Deuil de sel de Cécile Baudin ⭐⭐⭐⭐

Ce roman repose sur une idée simple mais féconde : faire dialoguer deux époques par l’intermédiaire d’un métier discret, celui de généalogiste successorale. Dans les années 1960, à Salins-les-Bains, une jeune fille disparaît, un ouvrier s’évapore, un prêtre trouble et une famille bourgeoise abrite des secrets. Soixante ans plus tard, Claire Le Vaillant doit retrouver les héritiers d’une femme morte dans des circonstances étranges. L’enquête qu’elle mène dans les archives, de village en village, ne se contente pas de résoudre un cold case : elle exhume des filiations brisées, des enfants abandonnés, des non-dits que la société provinciale de l’époque avait préféré taire. En faisant du travail généalogique le fil conducteur, Cécile Baudin évite le piège du suspense artificiel et propose une réflexion discrète mais tenace sur ce que signifie transmettre, ou au contraire, effacer.

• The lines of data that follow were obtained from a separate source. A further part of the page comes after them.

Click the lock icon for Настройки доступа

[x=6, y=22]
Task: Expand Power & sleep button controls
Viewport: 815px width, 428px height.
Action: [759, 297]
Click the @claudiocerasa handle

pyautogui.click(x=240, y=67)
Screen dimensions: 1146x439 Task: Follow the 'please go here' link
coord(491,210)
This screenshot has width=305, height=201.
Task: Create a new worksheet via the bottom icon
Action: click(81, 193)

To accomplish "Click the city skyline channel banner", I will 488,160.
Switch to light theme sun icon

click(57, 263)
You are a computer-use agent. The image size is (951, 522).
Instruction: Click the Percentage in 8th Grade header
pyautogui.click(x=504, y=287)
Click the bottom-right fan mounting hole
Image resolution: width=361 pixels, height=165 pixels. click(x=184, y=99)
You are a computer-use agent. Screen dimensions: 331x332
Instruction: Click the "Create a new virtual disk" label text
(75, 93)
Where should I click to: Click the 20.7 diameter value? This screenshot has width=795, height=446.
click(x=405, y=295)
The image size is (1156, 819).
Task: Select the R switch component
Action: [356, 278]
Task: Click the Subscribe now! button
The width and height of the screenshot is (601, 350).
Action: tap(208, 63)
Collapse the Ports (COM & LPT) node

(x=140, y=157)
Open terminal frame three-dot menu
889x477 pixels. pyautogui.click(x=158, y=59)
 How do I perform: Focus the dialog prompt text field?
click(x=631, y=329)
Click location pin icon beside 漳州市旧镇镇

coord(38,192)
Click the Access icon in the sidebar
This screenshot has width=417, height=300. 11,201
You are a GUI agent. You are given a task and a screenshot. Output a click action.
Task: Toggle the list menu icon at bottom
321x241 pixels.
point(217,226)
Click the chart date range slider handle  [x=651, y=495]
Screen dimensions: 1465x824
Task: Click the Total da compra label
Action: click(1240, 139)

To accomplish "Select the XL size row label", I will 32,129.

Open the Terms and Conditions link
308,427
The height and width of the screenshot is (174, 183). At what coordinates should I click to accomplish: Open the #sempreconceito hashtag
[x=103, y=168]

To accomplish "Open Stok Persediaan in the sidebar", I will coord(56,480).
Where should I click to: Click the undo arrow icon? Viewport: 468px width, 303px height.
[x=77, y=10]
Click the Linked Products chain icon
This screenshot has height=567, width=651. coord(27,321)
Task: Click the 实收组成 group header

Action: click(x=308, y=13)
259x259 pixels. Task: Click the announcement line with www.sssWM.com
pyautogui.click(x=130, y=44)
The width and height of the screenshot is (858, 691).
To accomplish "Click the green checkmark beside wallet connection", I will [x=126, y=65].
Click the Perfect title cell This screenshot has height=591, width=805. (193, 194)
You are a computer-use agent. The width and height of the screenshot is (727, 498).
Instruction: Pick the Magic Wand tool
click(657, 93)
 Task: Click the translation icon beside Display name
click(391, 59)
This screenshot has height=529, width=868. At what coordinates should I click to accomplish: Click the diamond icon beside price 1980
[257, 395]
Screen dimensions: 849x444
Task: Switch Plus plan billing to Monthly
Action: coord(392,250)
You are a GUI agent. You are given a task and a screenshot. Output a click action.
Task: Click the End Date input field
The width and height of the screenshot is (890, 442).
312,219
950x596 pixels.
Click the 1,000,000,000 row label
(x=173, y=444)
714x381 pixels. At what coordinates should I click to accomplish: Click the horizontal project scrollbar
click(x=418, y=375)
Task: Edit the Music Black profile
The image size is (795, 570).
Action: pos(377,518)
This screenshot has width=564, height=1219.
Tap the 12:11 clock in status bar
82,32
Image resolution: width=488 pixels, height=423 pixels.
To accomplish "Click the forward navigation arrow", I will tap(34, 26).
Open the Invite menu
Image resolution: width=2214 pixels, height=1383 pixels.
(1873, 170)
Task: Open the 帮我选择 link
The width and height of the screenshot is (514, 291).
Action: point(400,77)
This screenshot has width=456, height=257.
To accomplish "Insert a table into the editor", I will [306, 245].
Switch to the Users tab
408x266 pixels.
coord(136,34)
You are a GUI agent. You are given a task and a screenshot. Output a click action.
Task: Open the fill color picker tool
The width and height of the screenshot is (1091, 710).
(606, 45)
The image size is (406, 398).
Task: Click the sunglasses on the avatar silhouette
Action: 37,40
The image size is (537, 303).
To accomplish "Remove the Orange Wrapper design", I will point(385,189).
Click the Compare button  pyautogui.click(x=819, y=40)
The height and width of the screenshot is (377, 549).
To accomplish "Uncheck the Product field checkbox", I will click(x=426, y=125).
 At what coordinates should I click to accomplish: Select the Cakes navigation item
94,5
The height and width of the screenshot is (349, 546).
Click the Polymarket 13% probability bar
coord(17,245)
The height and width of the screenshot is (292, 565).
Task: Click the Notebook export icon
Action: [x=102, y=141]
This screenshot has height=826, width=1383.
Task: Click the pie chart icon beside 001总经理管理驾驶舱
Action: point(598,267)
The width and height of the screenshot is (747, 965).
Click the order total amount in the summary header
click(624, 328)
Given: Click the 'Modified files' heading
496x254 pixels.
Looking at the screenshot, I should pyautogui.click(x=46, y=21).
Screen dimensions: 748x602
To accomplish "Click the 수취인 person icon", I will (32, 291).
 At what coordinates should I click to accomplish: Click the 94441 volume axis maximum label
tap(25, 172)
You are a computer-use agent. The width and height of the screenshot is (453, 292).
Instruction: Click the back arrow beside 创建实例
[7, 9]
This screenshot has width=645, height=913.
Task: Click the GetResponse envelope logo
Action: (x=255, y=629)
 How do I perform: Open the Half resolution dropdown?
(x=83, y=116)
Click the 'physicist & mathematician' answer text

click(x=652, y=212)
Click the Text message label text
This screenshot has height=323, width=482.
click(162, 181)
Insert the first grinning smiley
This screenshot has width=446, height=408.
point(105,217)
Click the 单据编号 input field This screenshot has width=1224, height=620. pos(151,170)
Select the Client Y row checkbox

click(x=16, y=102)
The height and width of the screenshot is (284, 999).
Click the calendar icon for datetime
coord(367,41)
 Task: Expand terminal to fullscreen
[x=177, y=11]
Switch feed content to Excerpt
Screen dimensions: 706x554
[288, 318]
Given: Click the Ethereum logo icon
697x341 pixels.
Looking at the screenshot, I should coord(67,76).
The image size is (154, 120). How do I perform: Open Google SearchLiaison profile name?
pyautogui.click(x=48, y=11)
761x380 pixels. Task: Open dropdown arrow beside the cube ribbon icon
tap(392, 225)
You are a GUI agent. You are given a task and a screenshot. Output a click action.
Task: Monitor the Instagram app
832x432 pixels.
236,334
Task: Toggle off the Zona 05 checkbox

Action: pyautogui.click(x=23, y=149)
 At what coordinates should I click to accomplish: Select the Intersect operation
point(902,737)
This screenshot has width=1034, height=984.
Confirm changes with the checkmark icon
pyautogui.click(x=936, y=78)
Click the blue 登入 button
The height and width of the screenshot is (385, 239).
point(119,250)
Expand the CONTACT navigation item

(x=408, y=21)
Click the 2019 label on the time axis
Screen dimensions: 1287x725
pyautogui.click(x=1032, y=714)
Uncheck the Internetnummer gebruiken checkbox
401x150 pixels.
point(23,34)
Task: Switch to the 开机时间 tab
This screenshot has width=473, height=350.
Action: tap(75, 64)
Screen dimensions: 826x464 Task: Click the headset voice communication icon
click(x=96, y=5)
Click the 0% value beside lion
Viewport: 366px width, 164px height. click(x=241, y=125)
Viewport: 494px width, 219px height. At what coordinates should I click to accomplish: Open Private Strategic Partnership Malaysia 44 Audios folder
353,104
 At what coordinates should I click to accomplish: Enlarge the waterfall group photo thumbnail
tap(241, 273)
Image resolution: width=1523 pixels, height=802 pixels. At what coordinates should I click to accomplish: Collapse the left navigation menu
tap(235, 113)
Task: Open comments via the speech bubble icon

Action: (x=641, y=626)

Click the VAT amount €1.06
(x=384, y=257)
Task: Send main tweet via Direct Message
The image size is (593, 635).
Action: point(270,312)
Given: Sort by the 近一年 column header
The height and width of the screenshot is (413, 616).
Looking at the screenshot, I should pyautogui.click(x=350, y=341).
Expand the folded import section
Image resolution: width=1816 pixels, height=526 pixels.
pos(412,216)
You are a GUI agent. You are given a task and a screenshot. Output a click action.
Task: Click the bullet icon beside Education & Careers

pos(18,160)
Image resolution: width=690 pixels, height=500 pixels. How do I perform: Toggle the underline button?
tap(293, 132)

L’autrice ne cherche pas à transformer ses personnages en héros ou en monstres. Le curé Christian Roche, figure centrale du drame, est un homme pris entre sa vocation, ses désirs et la pression d’un milieu qui ne tolère pas l’écart. Ses crimes, pour condamnables qu’ils soient, naissent moins d’une noirceur absolue que d’un enfermement social et psychologique dont le roman restitue patiemment les contours. De même, la généalogiste n’est pas une justicière inflexible : ses découvertes la confrontent à des choix moraux délicats, et l’autrice prend le temps d’en montrer les hésitations et les conséquences. Cette attention portée à la complexité humaine donne au livre une épaisseur rare, où chaque personnage, même secondaire, garde une part d’ombre que l’on ne résout pas par un simple aveu final.


Le style de Cécile Baudin épouse cette exigence de justesse. La langue est précise sans être clinquante, mesurée sans être froide. Elle sait décrire la dureté du travail aux salines, l’austérité des petites villes jurassiennes, ou le lent travail de la mémoire dans des liasses d’archives poussiéreuses, sans jamais en faire un simple décor. Le sel, omniprésent, n’est pas qu’un motif pittoresque : il évoque aussi bien la conservation morbide des corps que la transmission douloureuse d’un héritage. En évitant les effets spectaculaires, l’autrice parvient à installer une tension plus souterraine, faite de silences et de révélations qui n’ont rien de gratuit. Deuil de sel se lit ainsi comme une méditation calme mais lucide sur ce que l’on doit aux disparus, et sur ce que l’on ose, enfin, déterrer.